My son was surrounded by his friends. Some he hadn’t seen since they all scattered for college nearly a year ago. They resembled the boys he hung out with in the past, only taller, with deeper voices, and facial hair. But this one I had never met. So he introduced himself.
“I’m John,” he said.
“I’m Miss Lisha,” I replied. But the sound of that name felt strange.
I realize that naming traditions and salutations vary in different places, so let me explain how we do it here. In the South, most adults are referred to as “Mister” or “Miss” followed by their first name. “Miss Lisha” has been the name my sons’ friends have called me for their entire lives. It always seemed right.
During our years in the military, my husband and I were referred to by our surname, his salutation preceded by his rank, mine my “Mrs.” In those circles, it seemed right.
But this felt strange. What do I call myself to my grown sons’ friends?
This is new territory for me, and I’m not really sure how to handle it.
If I were meeting this young man in the workplace I would have introduced myself as “Lisha” without hesitation. But he was part of my son’s posse, and that made it feel different. In this setting, it almost felt a bit creepy, a bit too familiar for a personal introduction.

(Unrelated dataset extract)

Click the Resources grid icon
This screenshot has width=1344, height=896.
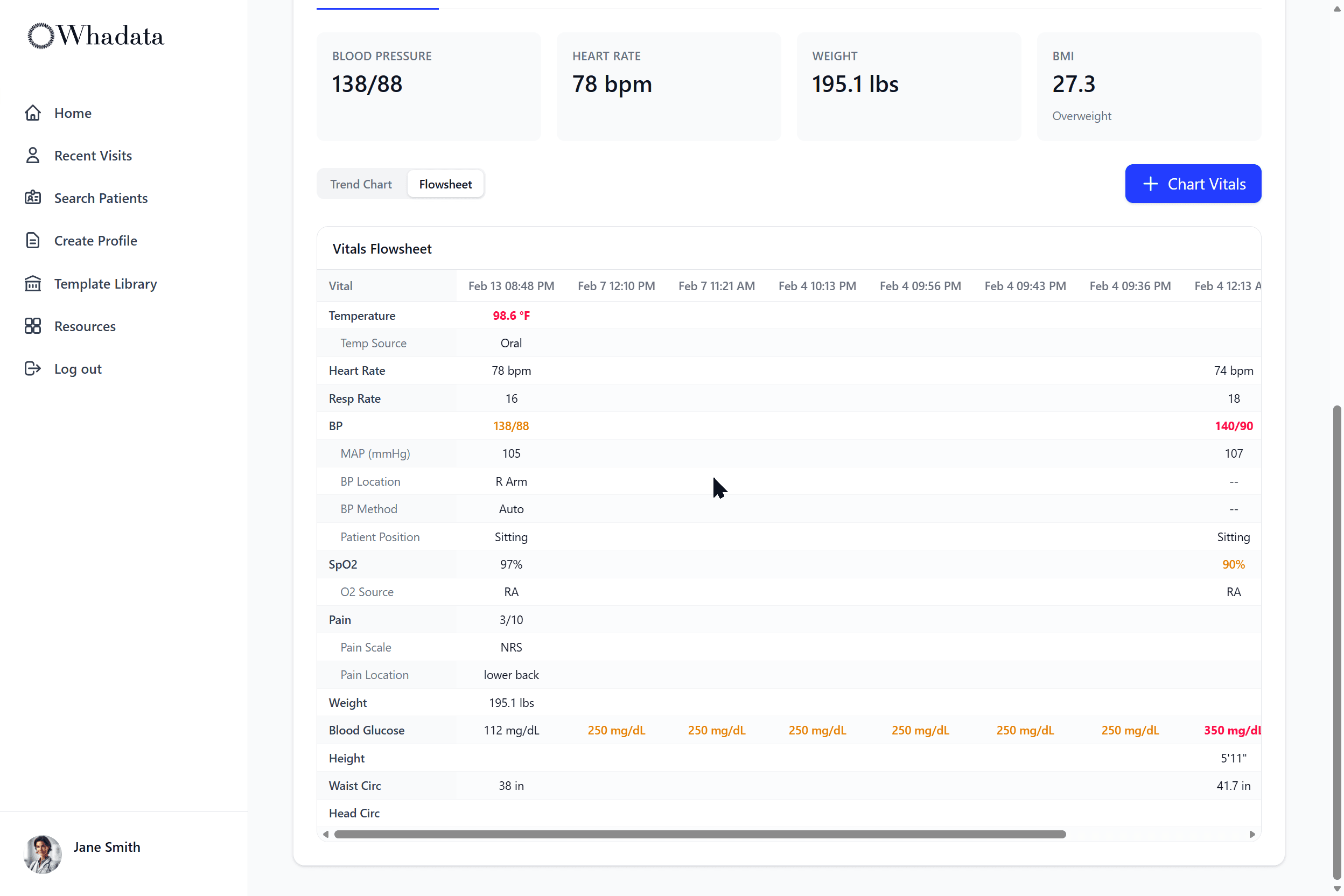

Now, I’ve never had any hang-ups about titles or formalities. To be honest, the whole “Mrs. Fink” thing makes me feel either antiquated or pretentious. I accepted it as part of our military lifestyle, but I much prefer “Miss Lisha.” It’s my “mom title.” Which is, after all, how I’ve defined myself for over two decades.
But now, with grown kids, who am I?
Miss Lisha? Lisha? I don’t know. Perhaps it’s time for a cool nickname so I can avoid the whole thing.
I want my boys to continue to use these “courtesy titles” with the adults they have known since childhood. Neighbors, mothers and fathers of their friends, even teachers with whom they still keep in touch. It’s a sign of respect – for them and for our traditions. But what about new introductions?
I guess I’m going to have to give this some time. I should probably take the lead from the kids young adults themselves. It’s new territory for them, too.